◆ Problem requirements
Repeat, line for line, only the span that opens at the "You are a computer-use agent." line and closes at the final line below. Skip the pictures.

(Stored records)
● ● ●
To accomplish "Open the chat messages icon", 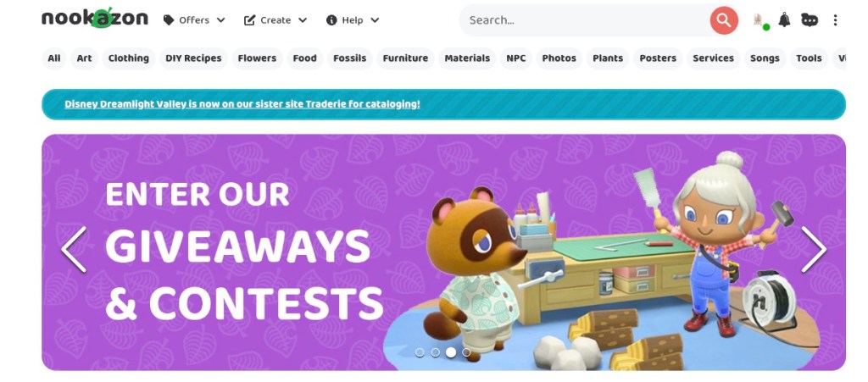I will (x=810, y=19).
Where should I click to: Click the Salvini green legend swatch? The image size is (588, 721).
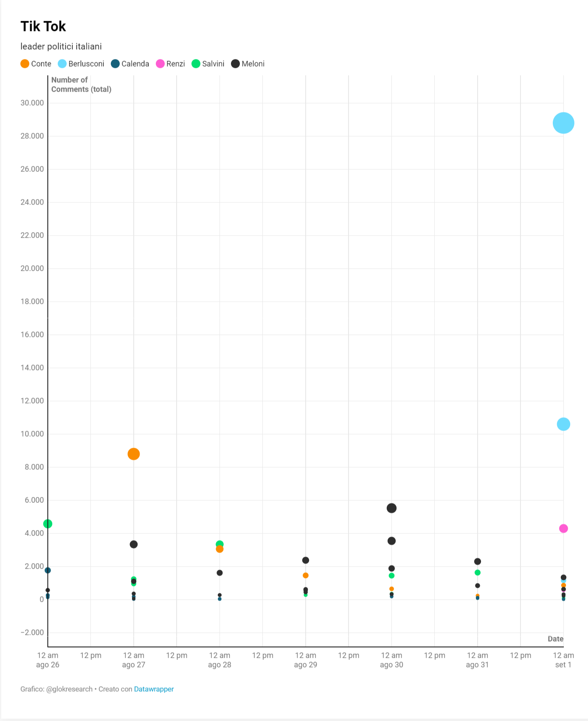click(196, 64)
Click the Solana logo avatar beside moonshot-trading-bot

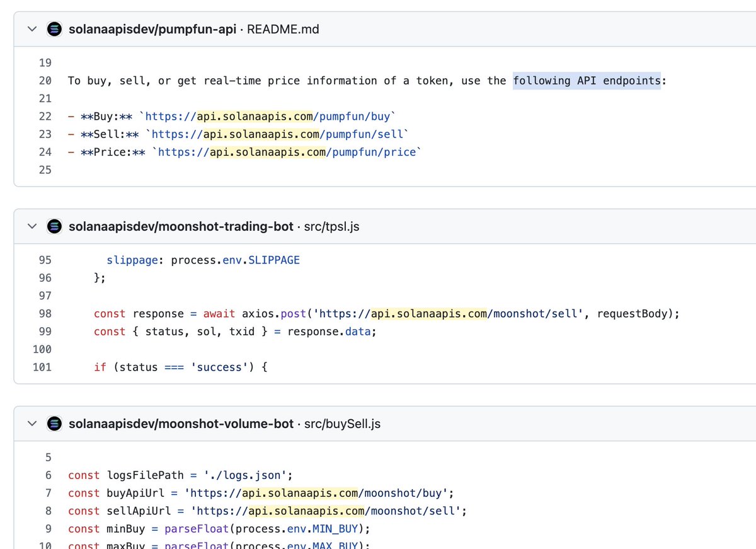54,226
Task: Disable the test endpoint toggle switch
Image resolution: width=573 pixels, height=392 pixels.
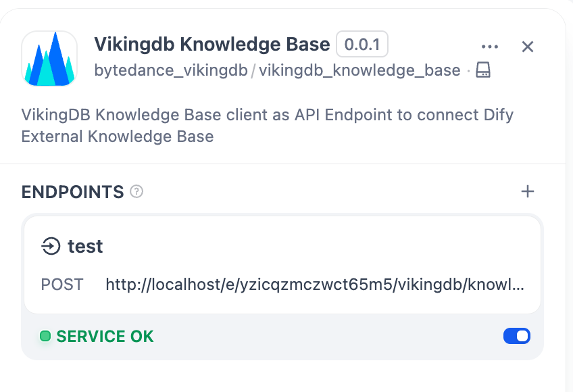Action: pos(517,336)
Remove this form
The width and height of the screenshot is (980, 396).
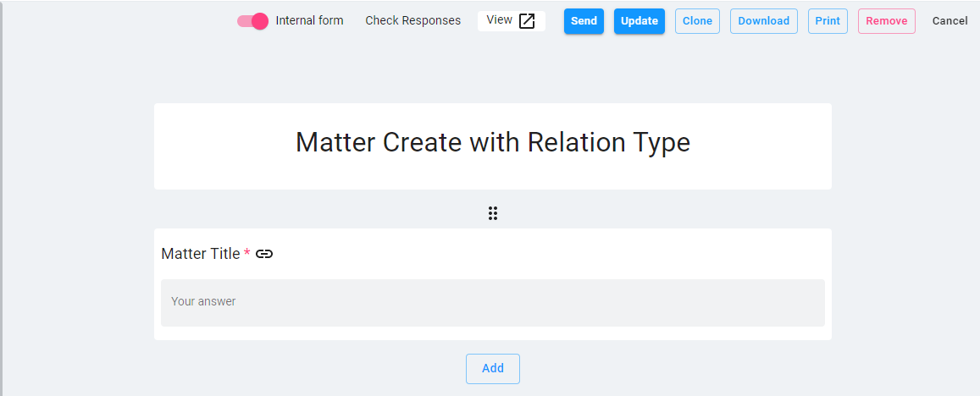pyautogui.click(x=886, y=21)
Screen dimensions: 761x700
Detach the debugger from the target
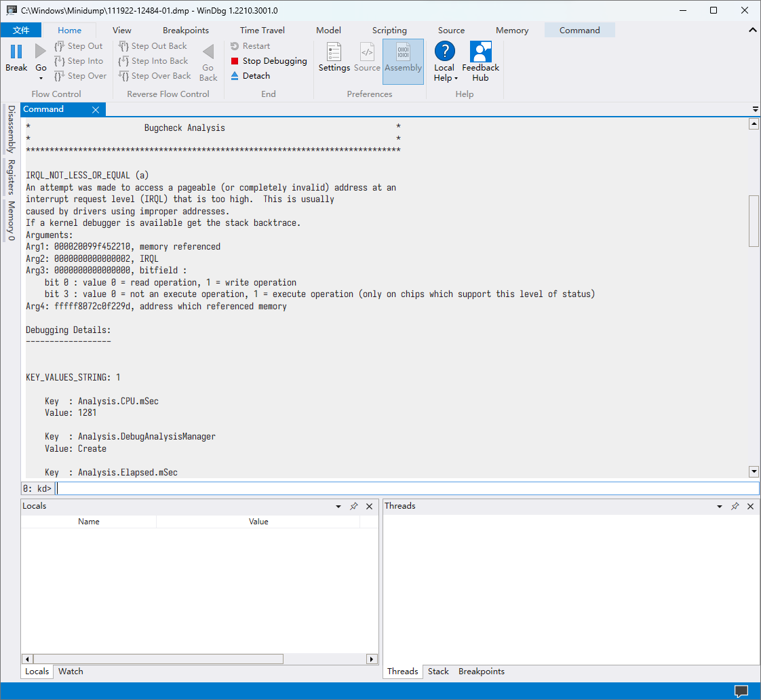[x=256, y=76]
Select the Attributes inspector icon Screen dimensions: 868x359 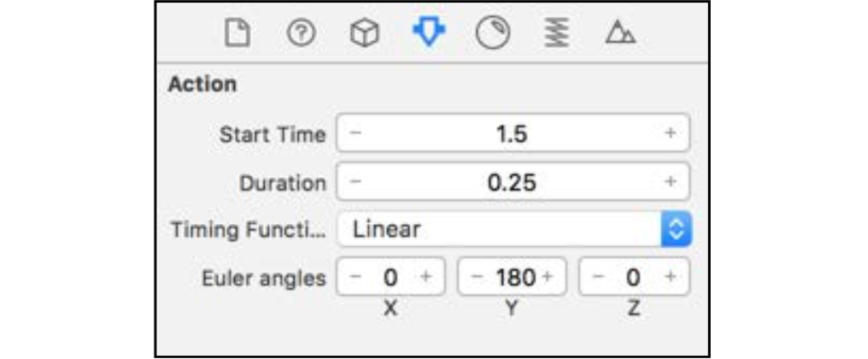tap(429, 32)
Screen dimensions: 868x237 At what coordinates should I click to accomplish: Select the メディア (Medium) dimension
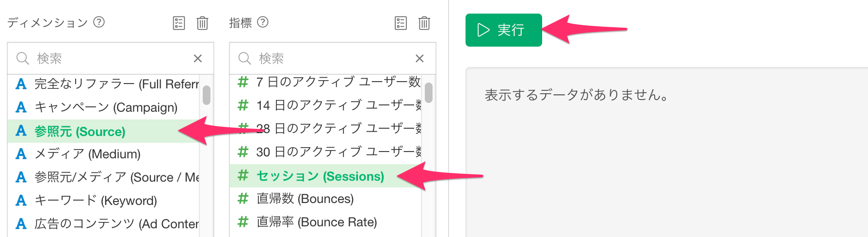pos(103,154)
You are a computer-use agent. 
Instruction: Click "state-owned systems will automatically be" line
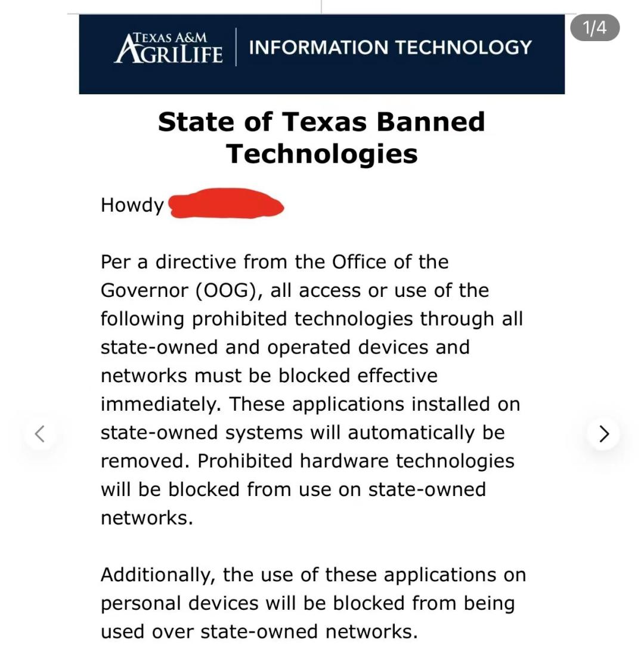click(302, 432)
● ● ●
◆ Task solution
You are a computer-use agent. 
Instruction: Click "state-owned systems will automatically be" line
click(302, 432)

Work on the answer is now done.